WORK INSTRUCTION
For this exercise, copy all the data exactly and include none of the pictures.

INPUT
━━━━

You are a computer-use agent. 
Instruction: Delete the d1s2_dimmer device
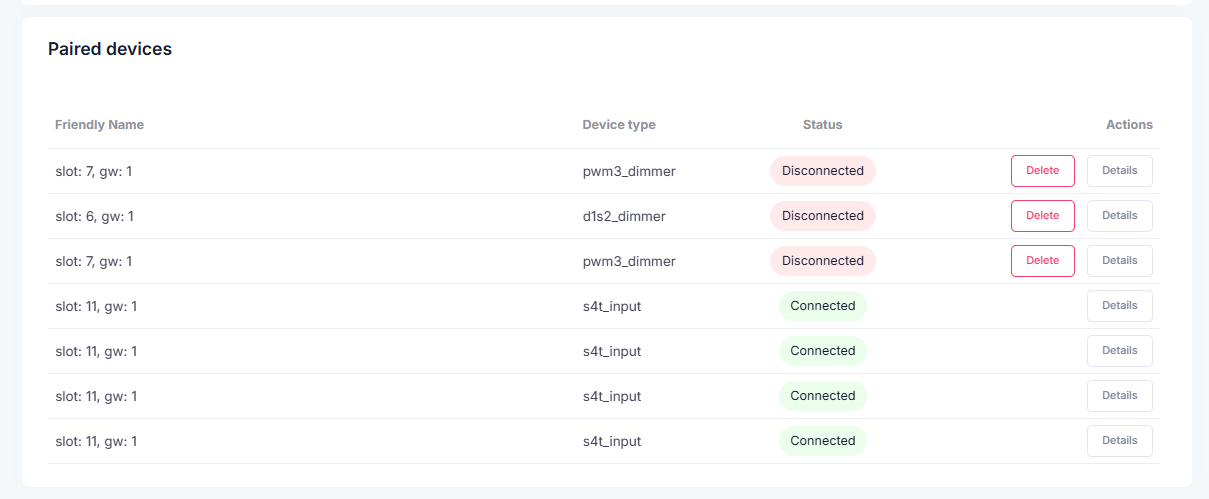tap(1042, 216)
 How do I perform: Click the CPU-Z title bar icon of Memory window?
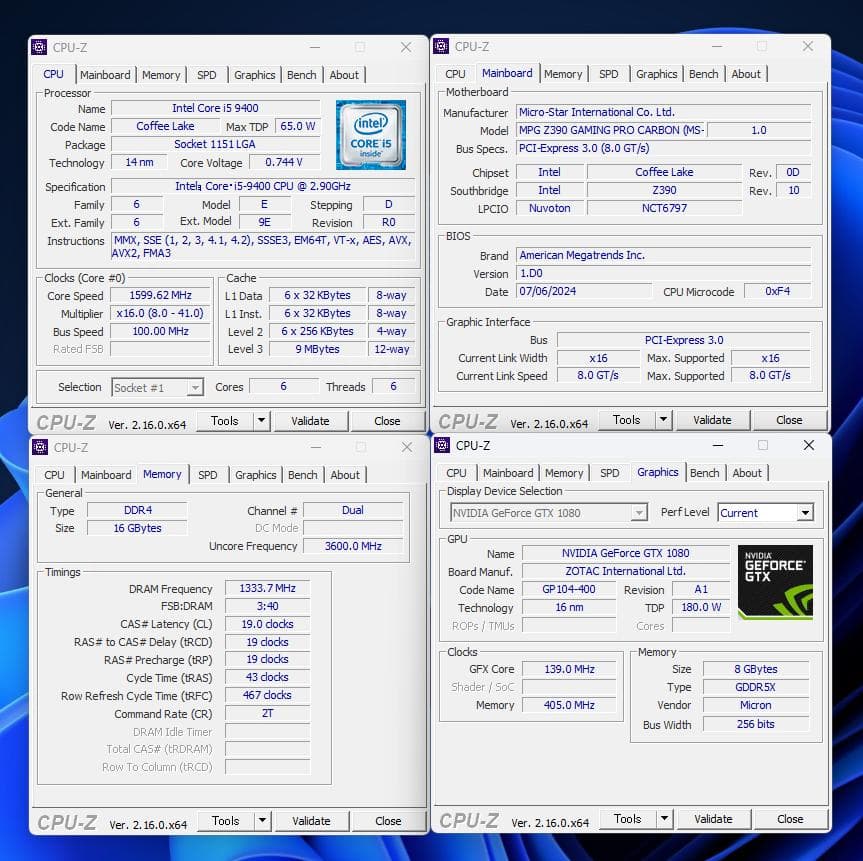(x=39, y=447)
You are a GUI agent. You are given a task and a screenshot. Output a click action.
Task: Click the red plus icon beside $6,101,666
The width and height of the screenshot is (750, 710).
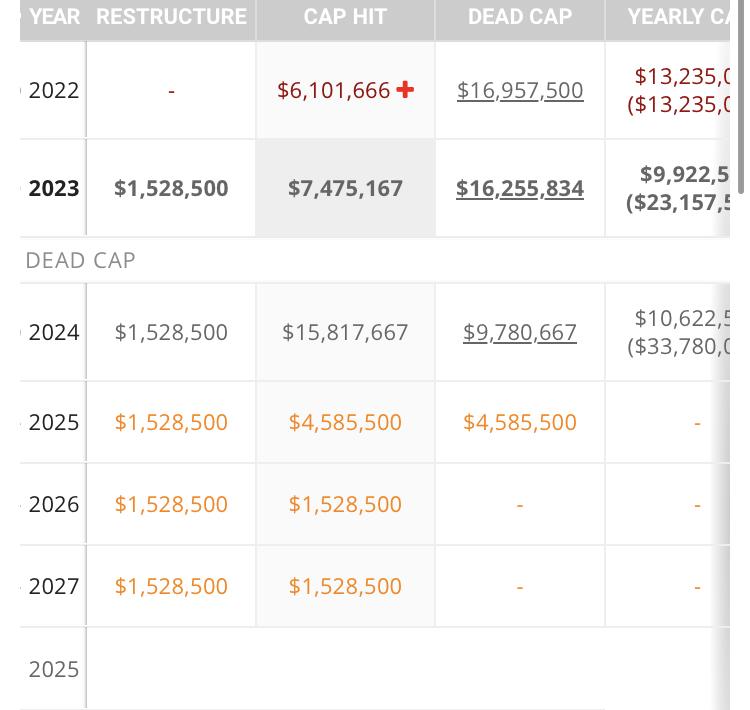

━━━━

WRITTEN REPLY
You are a computer-use agent. 
Instruction: Delete the d1s2_dimmer device
tap(1042, 216)
 How do I perform: Click the CPU-Z title bar icon of Memory window?
(x=39, y=447)
You are a GUI agent. You are given a task and a screenshot. Output a click action.
Task: Click the red plus icon beside $6,101,666
The width and height of the screenshot is (750, 710).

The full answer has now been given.